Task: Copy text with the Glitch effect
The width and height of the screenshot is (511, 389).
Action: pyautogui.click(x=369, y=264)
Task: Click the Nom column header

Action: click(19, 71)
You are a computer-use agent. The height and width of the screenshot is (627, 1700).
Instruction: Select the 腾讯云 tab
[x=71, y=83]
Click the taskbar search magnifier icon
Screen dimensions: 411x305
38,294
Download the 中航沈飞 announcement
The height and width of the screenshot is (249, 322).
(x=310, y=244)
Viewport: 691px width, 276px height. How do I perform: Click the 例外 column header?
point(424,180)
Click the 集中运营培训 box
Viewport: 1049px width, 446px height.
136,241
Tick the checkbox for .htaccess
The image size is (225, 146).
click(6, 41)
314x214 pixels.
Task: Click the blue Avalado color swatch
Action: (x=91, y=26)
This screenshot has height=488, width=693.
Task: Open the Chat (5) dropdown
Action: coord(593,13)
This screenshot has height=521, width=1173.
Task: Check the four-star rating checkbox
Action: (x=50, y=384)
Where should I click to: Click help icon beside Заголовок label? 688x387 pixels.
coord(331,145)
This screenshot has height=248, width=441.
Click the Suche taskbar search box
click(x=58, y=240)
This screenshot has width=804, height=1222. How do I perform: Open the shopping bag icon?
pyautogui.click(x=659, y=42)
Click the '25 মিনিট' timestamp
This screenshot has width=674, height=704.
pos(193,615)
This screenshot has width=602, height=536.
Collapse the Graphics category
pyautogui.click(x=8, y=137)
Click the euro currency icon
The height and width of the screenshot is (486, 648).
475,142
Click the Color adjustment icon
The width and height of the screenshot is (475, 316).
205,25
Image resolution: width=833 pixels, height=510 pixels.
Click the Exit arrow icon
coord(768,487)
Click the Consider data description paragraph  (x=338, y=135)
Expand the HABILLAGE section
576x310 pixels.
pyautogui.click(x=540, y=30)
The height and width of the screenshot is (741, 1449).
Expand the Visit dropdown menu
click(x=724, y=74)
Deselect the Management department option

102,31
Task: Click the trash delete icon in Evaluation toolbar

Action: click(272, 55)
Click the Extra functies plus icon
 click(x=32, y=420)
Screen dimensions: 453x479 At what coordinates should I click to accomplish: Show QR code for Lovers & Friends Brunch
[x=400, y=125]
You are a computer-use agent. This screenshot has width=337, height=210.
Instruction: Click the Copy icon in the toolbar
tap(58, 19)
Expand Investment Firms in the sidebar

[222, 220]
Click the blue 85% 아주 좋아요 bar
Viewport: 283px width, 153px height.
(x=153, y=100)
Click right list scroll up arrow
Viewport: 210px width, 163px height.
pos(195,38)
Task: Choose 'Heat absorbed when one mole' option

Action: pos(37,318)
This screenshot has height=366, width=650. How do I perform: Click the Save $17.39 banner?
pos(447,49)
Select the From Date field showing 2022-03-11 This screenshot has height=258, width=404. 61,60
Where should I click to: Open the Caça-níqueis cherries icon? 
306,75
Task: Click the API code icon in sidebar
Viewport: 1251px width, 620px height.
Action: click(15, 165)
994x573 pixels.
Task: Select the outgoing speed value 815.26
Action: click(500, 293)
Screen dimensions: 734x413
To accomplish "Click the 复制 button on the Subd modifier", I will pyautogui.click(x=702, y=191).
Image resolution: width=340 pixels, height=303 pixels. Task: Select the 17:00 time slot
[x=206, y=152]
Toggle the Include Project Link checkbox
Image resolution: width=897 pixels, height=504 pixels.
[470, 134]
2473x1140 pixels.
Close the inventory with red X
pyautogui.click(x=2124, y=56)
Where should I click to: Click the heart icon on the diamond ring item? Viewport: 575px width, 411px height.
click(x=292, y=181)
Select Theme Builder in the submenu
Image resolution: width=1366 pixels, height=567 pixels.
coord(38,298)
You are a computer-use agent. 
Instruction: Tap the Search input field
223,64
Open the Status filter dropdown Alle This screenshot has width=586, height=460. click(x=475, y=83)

========================

* **YOUR ASSIGNMENT**: Line by line, transcribe the data exactly.

* **ANSWER AREA**:
Task: Copy text with the Glitch effect
The width and height of the screenshot is (511, 389).
Action: pyautogui.click(x=369, y=264)
Task: Click the Nom column header

Action: click(19, 71)
You are a computer-use agent. The height and width of the screenshot is (627, 1700).
Instruction: Select the 腾讯云 tab
[x=71, y=83]
Click the taskbar search magnifier icon
Screen dimensions: 411x305
38,294
Download the 中航沈飞 announcement
The height and width of the screenshot is (249, 322).
(x=310, y=244)
Viewport: 691px width, 276px height. How do I perform: Click the 例外 column header?
point(424,180)
Click the 集中运营培训 box
Viewport: 1049px width, 446px height.
136,241
Tick the checkbox for .htaccess
The image size is (225, 146).
click(6, 41)
314x214 pixels.
Task: Click the blue Avalado color swatch
Action: (x=91, y=26)
This screenshot has height=488, width=693.
Task: Open the Chat (5) dropdown
Action: coord(593,13)
This screenshot has height=521, width=1173.
Task: Check the four-star rating checkbox
Action: (x=50, y=384)
Where should I click to: Click help icon beside Заголовок label? 688x387 pixels.
coord(331,145)
This screenshot has height=248, width=441.
Click the Suche taskbar search box
click(x=58, y=240)
This screenshot has width=804, height=1222. How do I perform: Open the shopping bag icon?
pyautogui.click(x=659, y=42)
Click the '25 মিনিট' timestamp
This screenshot has width=674, height=704.
pos(193,615)
This screenshot has width=602, height=536.
Collapse the Graphics category
pyautogui.click(x=8, y=137)
Click the euro currency icon
The height and width of the screenshot is (486, 648).
475,142
Click the Color adjustment icon
The width and height of the screenshot is (475, 316).
205,25
Image resolution: width=833 pixels, height=510 pixels.
Click the Exit arrow icon
coord(768,487)
Click the Consider data description paragraph  (x=338, y=135)
Expand the HABILLAGE section
576x310 pixels.
pyautogui.click(x=540, y=30)
The height and width of the screenshot is (741, 1449).
Expand the Visit dropdown menu
click(x=724, y=74)
Deselect the Management department option

102,31
Task: Click the trash delete icon in Evaluation toolbar

Action: click(272, 55)
Click the Extra functies plus icon
 click(x=32, y=420)
Screen dimensions: 453x479 At what coordinates should I click to accomplish: Show QR code for Lovers & Friends Brunch
[x=400, y=125]
You are a computer-use agent. This screenshot has width=337, height=210.
Instruction: Click the Copy icon in the toolbar
tap(58, 19)
Expand Investment Firms in the sidebar

[222, 220]
Click the blue 85% 아주 좋아요 bar
Viewport: 283px width, 153px height.
(x=153, y=100)
Click right list scroll up arrow
Viewport: 210px width, 163px height.
pos(195,38)
Task: Choose 'Heat absorbed when one mole' option

Action: pos(37,318)
This screenshot has height=366, width=650. How do I perform: Click the Save $17.39 banner?
pos(447,49)
Select the From Date field showing 2022-03-11 This screenshot has height=258, width=404. 61,60
Where should I click to: Open the Caça-níqueis cherries icon? 
306,75
Task: Click the API code icon in sidebar
Viewport: 1251px width, 620px height.
Action: click(15, 165)
994x573 pixels.
Task: Select the outgoing speed value 815.26
Action: click(500, 293)
Screen dimensions: 734x413
To accomplish "Click the 复制 button on the Subd modifier", I will pyautogui.click(x=702, y=191).
Image resolution: width=340 pixels, height=303 pixels. Task: Select the 17:00 time slot
[x=206, y=152]
Toggle the Include Project Link checkbox
Image resolution: width=897 pixels, height=504 pixels.
[470, 134]
2473x1140 pixels.
Close the inventory with red X
pyautogui.click(x=2124, y=56)
Where should I click to: Click the heart icon on the diamond ring item? Viewport: 575px width, 411px height.
click(x=292, y=181)
Select Theme Builder in the submenu
Image resolution: width=1366 pixels, height=567 pixels.
coord(38,298)
You are a computer-use agent. 
Instruction: Tap the Search input field
223,64
Open the Status filter dropdown Alle This screenshot has width=586, height=460. click(x=475, y=83)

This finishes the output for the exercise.